After Covid-19 crippled global commerce, the World Trade Organization said March 31 that it expected the planet’s merchandise trade to increase 8% in 2021 after contracting 5.3% in 2020.

The WTO’s report pointed to a surprising rebound that’s allayed fears that things could have been much, much worse. Beset by Covid, global trade shrank a shocking 15% in the second quarter of 2020.

Even as it’s been beaten back, the pandemic will continue to bite. In 2022, the WTO predicted, trade growth will slow to 4%, in large part because of Covid. The short-term outlook “is marred by regional disparities, continued weakness in services trade, and lagging vaccination timetables, particularly in poor countries.” And things will be even worse if Covid comes roaring back, the WTO said.

Ngozi Okonjo‑Iweala

“The strong rebound in global trade since the middle of last year has helped soften the blow of the pandemic for people, businesses, and economies,” WTO Director-General Ngozi Okonjo‑Iweala said.

“Keeping international markets open will be essential for economies to recover from this crisis and a rapid, global and equitable vaccine roll-out is a prerequisite for the strong and sustained recovery we all need.”

You don’t need to be director of the WTO to connect the vaccine rollout to global prosperity. But inside the WTO’s release, here are five key takeaways you should care about if you follow global trade, amplified by analysis and data from Trade Data Monitor, the world’s top source of trade statistics:

1.   Survival

The global economy has adapted better than expected to Covid-19 and working from home. World GDP at market exchange rates should increase by 5.1% in 2021 and 3.8% in 2022, after contracting by 3.8% in 2020, the WTO said. After getting crushed early in the year, global trade expanded 6% in the fourth quarter. Much of that was propelled by Asian manufacturing producing consumer goods, medical supplies and high-tech gear. “Asian exports saw a much smaller decline of 7.2% in the second quarter,” the WTO reported, “but by the fourth quarter they were up 7.7% compared to the previous year.” The recovery “can be explained by the relatively small impact that COVID-19 had on certain Asian economies,” the WTO said, “and by the fact that the region has been supplying the world with consumer goods and medical supplies during the pandemic, driving up regional export totals.”


2.  It’s not just China

The WTO said it expected that “much of global import demand will be met by Asia, exports from which are expected to grow by 8.4% in 2021.” It’s important to note that this is not just China, which was one of the only major economies to register trade growth in 2020. Vietnam increased exports 8% to $337.5 billion in 2020 from $312.1 billion in 2019, according to TDM data. Other Asian economic powers such as South Korea, Singapore and Taiwan also fared better than competitors in Europe and the U.S.

3.  Oil’s Comeback

After getting felled by the decline in travel, petroleum trade is expected to pick up in 2021. “Falling oil prices led to a 35% contraction in trade in fuels in 2020,” the WTO said. In 2021, it said, “forecasts for export growth in Africa (8.1%) and the Middle East (12.4%) depend on travel expenditures picking up over the course of the year, which would strengthen demand for oil.”

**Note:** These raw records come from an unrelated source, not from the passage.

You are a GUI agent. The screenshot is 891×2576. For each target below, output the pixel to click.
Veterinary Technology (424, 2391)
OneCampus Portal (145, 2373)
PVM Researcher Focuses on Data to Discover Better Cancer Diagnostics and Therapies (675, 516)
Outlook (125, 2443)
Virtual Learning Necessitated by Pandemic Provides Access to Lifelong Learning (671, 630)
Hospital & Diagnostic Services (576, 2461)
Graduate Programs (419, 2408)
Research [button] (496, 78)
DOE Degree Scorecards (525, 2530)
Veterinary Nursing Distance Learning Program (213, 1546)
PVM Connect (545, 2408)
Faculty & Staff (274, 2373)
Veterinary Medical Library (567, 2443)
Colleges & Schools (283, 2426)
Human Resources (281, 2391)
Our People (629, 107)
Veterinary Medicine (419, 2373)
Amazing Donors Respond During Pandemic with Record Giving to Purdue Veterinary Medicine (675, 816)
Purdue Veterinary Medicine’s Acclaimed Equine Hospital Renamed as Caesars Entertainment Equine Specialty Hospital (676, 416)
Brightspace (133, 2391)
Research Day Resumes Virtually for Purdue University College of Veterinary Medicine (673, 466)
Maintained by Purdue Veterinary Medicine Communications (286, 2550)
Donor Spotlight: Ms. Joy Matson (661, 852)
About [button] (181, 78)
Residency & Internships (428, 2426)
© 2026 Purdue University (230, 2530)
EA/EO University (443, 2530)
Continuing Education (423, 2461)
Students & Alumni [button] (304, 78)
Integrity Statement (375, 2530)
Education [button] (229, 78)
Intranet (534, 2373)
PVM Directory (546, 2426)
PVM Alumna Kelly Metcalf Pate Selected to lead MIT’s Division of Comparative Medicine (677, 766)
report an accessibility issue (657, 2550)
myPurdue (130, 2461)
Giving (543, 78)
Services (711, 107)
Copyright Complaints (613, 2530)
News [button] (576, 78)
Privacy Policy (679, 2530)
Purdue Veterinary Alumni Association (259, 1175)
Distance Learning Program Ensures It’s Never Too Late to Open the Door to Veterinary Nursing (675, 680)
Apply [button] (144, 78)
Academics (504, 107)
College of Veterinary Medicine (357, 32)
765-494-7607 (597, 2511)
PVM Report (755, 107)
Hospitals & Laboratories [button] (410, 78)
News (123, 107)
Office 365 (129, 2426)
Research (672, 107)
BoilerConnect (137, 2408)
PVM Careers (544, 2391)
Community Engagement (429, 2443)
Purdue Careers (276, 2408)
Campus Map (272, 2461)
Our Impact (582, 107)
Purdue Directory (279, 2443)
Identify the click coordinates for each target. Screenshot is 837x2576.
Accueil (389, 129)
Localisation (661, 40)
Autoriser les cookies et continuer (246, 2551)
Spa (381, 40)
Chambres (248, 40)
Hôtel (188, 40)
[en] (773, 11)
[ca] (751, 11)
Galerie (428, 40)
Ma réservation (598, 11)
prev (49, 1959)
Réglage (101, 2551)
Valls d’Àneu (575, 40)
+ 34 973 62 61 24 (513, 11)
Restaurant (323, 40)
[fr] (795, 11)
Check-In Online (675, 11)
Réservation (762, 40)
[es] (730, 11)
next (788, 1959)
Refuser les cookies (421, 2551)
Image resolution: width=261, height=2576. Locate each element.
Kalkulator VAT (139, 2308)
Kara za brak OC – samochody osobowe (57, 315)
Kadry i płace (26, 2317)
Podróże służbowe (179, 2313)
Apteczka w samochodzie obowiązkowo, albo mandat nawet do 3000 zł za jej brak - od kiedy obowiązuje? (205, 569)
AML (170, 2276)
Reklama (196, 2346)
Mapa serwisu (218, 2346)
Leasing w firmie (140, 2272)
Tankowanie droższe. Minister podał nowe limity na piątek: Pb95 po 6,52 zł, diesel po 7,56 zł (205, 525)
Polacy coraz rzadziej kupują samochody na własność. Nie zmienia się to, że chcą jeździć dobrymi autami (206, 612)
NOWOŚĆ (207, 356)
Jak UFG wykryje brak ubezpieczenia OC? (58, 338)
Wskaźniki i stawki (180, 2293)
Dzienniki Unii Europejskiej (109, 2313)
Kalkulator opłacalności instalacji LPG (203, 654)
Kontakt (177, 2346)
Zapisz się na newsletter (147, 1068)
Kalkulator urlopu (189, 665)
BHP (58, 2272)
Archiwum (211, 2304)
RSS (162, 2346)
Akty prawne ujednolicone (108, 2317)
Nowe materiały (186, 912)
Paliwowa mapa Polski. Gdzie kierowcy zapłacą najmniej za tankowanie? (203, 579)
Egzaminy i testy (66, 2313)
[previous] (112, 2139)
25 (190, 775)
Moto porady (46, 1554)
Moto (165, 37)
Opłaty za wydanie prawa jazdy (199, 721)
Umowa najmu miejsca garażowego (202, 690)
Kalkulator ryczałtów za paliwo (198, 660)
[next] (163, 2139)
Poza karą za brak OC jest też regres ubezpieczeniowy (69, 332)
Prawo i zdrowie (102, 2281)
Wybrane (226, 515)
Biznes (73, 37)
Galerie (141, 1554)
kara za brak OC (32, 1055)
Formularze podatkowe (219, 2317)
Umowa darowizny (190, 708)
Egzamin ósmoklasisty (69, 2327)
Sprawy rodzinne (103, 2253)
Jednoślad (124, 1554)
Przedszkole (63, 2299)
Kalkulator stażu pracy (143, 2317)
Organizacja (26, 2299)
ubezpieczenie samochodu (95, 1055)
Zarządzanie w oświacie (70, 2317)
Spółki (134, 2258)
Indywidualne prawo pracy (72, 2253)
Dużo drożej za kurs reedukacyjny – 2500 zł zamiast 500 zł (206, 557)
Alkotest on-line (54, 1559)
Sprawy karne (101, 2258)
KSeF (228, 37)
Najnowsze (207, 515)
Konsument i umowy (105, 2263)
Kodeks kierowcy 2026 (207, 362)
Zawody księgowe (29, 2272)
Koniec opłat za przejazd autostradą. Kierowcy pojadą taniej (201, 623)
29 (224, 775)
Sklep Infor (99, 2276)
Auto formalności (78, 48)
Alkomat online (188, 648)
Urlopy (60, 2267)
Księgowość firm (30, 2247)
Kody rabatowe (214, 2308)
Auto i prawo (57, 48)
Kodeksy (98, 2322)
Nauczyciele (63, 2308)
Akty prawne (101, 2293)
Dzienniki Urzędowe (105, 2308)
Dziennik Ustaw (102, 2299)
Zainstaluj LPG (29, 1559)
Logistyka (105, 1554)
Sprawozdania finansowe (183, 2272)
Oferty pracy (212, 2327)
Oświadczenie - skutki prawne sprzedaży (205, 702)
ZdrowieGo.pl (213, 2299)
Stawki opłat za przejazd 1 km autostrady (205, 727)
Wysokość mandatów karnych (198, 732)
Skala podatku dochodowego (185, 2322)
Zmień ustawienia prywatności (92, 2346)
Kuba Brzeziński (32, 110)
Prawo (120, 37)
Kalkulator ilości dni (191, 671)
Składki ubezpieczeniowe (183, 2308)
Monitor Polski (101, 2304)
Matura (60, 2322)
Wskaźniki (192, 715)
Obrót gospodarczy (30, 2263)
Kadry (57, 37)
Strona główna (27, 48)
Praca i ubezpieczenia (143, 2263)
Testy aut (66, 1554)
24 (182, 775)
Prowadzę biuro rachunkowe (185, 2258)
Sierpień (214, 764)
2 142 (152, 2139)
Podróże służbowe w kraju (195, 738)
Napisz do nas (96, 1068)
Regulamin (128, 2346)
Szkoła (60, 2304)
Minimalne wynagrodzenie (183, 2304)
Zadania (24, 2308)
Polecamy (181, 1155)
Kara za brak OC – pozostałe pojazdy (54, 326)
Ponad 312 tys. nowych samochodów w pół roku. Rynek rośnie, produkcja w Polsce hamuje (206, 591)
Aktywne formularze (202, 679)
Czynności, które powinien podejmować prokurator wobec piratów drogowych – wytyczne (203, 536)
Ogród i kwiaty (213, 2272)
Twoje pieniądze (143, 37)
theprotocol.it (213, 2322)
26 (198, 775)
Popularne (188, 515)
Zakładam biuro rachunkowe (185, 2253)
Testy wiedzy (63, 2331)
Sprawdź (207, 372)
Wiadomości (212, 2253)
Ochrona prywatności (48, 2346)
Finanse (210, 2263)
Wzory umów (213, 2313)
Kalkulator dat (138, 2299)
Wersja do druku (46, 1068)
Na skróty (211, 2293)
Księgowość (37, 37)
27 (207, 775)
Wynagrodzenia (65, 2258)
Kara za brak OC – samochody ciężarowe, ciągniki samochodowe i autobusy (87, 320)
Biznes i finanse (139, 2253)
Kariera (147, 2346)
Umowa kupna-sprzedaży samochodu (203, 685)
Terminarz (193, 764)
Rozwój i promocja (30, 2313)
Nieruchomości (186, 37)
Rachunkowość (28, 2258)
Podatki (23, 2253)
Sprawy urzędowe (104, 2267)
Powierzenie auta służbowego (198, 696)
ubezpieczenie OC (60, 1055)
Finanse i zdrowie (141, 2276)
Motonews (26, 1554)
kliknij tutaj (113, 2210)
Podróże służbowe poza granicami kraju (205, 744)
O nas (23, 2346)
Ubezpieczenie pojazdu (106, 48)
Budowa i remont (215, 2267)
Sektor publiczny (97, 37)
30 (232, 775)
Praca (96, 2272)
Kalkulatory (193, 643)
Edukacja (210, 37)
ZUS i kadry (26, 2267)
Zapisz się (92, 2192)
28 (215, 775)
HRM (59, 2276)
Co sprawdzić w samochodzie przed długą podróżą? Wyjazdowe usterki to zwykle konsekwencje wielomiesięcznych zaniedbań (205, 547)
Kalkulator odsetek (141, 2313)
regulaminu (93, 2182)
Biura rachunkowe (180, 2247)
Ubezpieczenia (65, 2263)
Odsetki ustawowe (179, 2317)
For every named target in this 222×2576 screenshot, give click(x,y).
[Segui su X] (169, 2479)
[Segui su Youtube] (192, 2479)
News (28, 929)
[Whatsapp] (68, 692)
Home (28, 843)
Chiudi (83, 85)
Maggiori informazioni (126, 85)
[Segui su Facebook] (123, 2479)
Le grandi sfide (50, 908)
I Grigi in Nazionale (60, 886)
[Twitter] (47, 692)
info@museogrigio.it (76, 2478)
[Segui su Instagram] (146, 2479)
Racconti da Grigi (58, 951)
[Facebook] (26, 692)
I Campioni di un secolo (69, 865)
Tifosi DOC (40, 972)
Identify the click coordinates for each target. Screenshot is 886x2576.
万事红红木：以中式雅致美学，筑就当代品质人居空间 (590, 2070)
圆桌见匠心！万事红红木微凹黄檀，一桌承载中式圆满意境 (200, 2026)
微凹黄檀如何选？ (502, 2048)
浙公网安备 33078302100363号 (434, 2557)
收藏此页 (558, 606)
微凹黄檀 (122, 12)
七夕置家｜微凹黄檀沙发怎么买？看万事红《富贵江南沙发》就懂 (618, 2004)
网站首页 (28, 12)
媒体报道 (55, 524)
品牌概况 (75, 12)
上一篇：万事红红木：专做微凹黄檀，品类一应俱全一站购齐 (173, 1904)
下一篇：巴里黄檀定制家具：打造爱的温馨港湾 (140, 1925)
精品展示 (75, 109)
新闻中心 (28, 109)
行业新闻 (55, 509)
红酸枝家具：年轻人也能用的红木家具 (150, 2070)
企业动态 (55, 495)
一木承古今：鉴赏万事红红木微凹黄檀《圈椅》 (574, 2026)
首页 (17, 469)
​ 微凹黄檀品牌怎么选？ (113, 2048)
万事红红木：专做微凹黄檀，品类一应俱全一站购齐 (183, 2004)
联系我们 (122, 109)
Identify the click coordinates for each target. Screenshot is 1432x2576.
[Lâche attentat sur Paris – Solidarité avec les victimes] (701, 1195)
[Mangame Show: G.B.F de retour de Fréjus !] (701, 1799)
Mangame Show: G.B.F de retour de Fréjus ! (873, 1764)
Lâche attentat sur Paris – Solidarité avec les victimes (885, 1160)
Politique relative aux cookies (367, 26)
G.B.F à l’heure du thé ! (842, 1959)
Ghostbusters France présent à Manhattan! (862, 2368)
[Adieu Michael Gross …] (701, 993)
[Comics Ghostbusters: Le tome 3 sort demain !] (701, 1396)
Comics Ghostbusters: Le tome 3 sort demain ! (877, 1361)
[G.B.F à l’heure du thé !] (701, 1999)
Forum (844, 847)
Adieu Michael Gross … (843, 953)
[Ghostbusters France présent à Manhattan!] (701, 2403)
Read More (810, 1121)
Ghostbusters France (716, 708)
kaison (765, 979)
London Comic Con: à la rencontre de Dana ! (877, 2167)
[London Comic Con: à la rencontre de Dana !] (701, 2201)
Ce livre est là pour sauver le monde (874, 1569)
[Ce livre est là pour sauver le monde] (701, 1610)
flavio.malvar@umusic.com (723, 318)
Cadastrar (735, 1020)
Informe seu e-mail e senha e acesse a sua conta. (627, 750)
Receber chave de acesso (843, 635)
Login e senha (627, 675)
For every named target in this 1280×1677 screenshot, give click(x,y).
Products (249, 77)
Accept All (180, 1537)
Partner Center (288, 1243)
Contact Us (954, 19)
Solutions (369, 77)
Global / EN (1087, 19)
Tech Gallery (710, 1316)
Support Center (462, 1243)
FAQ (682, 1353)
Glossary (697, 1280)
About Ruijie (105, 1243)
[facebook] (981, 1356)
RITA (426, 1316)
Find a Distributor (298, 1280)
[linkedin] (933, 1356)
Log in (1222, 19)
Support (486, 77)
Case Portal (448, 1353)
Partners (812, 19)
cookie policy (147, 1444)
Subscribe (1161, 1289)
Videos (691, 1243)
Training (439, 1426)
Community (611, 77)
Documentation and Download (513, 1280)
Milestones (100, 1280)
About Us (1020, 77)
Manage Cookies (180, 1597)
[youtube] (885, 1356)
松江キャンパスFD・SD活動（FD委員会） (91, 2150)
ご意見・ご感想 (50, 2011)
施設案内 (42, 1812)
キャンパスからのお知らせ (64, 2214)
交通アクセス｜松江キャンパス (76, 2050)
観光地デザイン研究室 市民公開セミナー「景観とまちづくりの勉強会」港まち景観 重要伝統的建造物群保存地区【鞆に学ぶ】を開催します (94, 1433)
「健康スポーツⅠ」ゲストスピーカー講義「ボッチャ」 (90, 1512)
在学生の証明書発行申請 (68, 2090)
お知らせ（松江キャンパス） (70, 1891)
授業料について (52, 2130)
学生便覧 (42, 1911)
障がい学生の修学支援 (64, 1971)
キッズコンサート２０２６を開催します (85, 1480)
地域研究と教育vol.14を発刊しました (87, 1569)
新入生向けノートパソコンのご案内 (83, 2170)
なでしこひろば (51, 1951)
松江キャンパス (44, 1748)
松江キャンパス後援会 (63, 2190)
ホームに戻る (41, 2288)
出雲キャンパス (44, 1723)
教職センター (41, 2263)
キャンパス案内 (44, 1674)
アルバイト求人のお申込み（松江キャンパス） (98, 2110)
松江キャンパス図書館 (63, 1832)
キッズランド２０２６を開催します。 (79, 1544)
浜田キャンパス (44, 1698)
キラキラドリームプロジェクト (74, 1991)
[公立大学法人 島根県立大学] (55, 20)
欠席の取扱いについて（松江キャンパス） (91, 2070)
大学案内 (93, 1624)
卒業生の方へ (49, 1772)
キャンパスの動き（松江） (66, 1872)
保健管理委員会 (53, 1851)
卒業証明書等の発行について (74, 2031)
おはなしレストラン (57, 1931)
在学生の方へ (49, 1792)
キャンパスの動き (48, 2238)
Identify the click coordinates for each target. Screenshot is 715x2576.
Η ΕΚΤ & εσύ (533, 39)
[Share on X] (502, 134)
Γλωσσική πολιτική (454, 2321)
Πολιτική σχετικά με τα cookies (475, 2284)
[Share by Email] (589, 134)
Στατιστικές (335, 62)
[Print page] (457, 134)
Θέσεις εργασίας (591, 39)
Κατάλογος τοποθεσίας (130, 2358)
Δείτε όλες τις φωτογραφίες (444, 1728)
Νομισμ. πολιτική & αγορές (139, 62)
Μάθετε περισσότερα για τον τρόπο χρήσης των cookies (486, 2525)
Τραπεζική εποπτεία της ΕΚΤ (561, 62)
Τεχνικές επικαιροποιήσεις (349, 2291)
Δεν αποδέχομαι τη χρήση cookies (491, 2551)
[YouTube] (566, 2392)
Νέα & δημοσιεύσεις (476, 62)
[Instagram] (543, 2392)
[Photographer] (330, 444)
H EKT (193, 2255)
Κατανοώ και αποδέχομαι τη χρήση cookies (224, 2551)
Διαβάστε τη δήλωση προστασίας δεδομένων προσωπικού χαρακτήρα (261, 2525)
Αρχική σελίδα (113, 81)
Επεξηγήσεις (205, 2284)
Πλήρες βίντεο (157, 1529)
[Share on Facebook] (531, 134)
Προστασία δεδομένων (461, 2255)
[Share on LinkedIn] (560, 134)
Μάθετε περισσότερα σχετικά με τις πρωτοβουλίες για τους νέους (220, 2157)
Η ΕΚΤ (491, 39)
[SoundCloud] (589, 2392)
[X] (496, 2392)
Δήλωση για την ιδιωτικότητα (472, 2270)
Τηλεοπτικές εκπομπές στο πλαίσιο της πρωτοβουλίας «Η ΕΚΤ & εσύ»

4.  Working-From-Home Changed Everything

The biggest impact of Covid-19 on global trade was to crush commerce in everything used to move around, from shoes and luggage, to car parts and gasoline. “Travel services were down 63% in 2020 and are not expected to fully recover until the pandemic wanes,” the WTO said. However, working-from-home supported trade in phones, computers and other gear needed to work from home.

5.  American Dream

The U.S. market will lead the global rebound from the demand side. The U.S. is still the world’s biggest consumer market. In 2020, it shipped in $2.3 trillion of goods, more than the entire European Union ($2.096 trillion) or China ($2.057 trillion). In 2021, the WTO predicted that North American imports, led by the U.S., will increase 11.4%, the biggest projected rise of any region in the world, ahead of Europe (+8.4%), South America (+8.1%), and Asia (+5.7%).